Results: The MB rate was 7.2%/year, with a rate of 10.1%/year during year one, decreasing to 4.0%/year over year two. The most common bleeding location was gastrointestinal, accounting for 48% of MBs. Pre-LAAO MB was associated with an increased risk for post-LAAO MB (HR 2.34, 95% CI: 1.37-3.99). The occurrence of post-LAAO MB was associated with increased mortality (37.3% vs 12.7%; p<0.0001), driven mainly by events occurring beyond the periprocedural period. The annualised rate of ischaemic stroke or TIA was similar in patients with and without MB (2.3% vs 3.3%; p=0.446). MB post LAAO was a strong independent predictor of mortality (HR 3.07, 95% CI: 2.15-4.40).

Conclusions: In real-world patients at high bleeding risk, MB following LAAO was not uncommon and associated with a significant increase in mortality, without increasing the risk of stroke. ClinicalTrials.gov Identifier: NCT02447081. https://ichgcp.net/clinical-trials-registry/NCT02447081.

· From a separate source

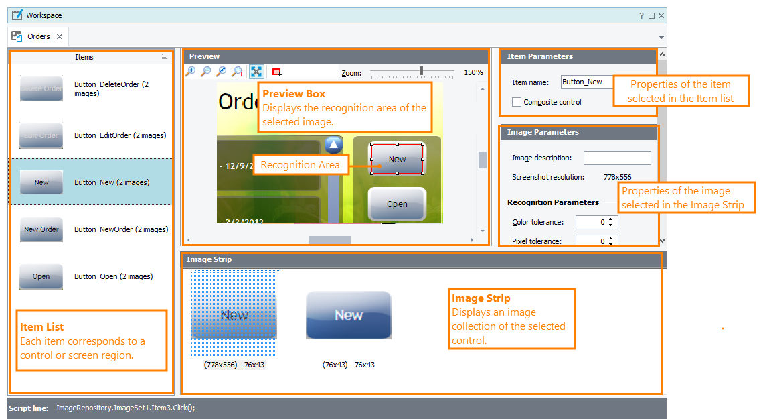Increase Color tolerance with the up stepper

point(611,219)
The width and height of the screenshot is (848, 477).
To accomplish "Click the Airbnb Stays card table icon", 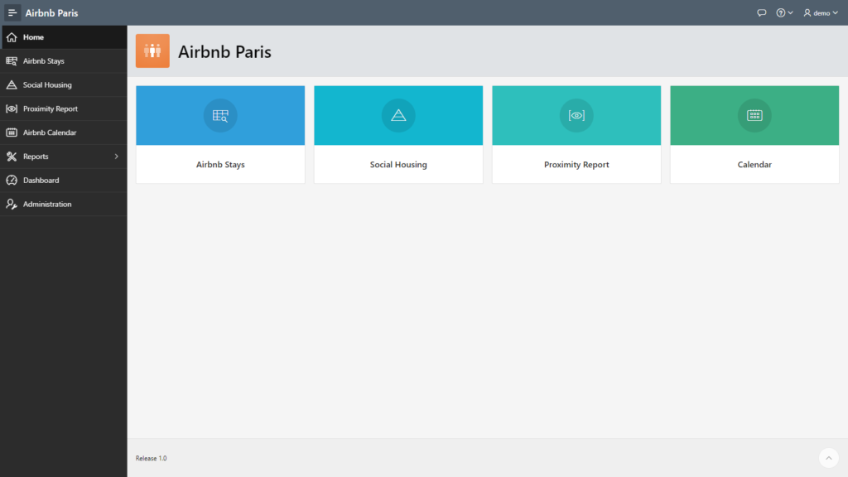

Conflict of interest statement

A. Aminian has served as a proctor for Abbott and is a consultant for Abbott. O. De Backer has received institutional research grants and consultation fees from Abbott. J.E. Nielsen-Kudsk has served as a proctor for Abbott and is a consultant for Abbott and Boston Scientific. P. Mazzone has served as a consultant for Abbott, Boston Scientific, and Medtronic. S. Berti has served as a proctor for Abbott. S. Fischer has served as a proctor for Biotronik and Boston Scientific and is a consultant for Abbott. J. Lund has served as a proctor for Abbott. M. Montorfano has served as a proctor for Abbott, Boston Scientific, and Edwards Lifesciences. X. Freixa has served as a proctor and consultant for Abbott. R. Gage is an employee of Abbott. H.C. Diener has served as editor of Aktuelle Neurologie, Arzneimitteltherapie, as co-editor of Cephalalgia and on the editorial board of Lancet Neurology, Stroke, European Neurology and Cerebrovascular Disorders. H.C. Diener chairs the Treatment Guidelines Committee of the German Society of Neurology and contributed to the EHRA and ESC guidelines for the treatment of AF. B. Schmidt has served as a consultant for Boston Scientific and Medtronic. The other author has no conflicts of interest to declare.

Figures

Figure 1
Figure 1
MB location and severity. A) The majority of pre-LAAO MBs were gastrointestinal or intracranial. B) Post LAAO, 67 of the 140 MBs were gastrointestinal, accounting for half of BARC 3 events and 18.2% of fatal BARC 5 events. Intracranial MBs occurred 18 times, with fatal BARC 5 events most often resulting from intracranial bleeds.
Figure 2
Figure 2
Cumulative and landmark analyses of major bleeding events after LAAO. A) During two years of follow-up, a total of 140 MB events occurred in 110 subjects, corresponding to an annualised rate of 7.2% and 10.1% of all patients, respectively. B) Three intervals: from LAAO procedure to day 7 (periprocedural), from day 8 to 6 months, during which most patients were still under an antithrombotic regimen, and long-term follow-up (>6 months) when most patients were maintained on a restricted antithrombotic regimen (single antiplatelet or no antithrombotic medication).
Figure 3
Figure 3
Association of post-LAAO major bleeding with clinical outcomes. Kaplan-Meier analyses up to two years post LAAO comparing all-cause mortality (A), CV mortality (B) and ischaemic stroke/TIA (C) between patients with and without MB events following LAAO. Both all-cause and CV mortality rates at two years were significantly higher in patients with an MB event post LAAO. The rate of ischaemic stroke or TIA was similar in patients with and without MB, with an annualised rate of ischaemic stroke of 1.7%/year and 2.2%/year, respectively (p=0.640).
Figure 4
Figure 4
Association of major bleeding location with all-cause mortality. Patients were stratified according to MB location after LAAO: intracranial (IC), gastrointestinal (GI) and non-GI/non-IC. The cumulative mortality incidence for each subgroup is shown and compared to patients without MB.
Figure 5
Figure 5
Major bleed timing, severity, and location relative to mortality. The 41 patients who had an MB and died over follow-up (grey lines) are shown. Periprocedural MBs were rarely fatal, with only one of the 30 patients with a periprocedural MB dying within 30 days of LAAO. Nineteen patients died within 30 days following an MB, with many of the late deaths occurring shortly after an IC or GI event.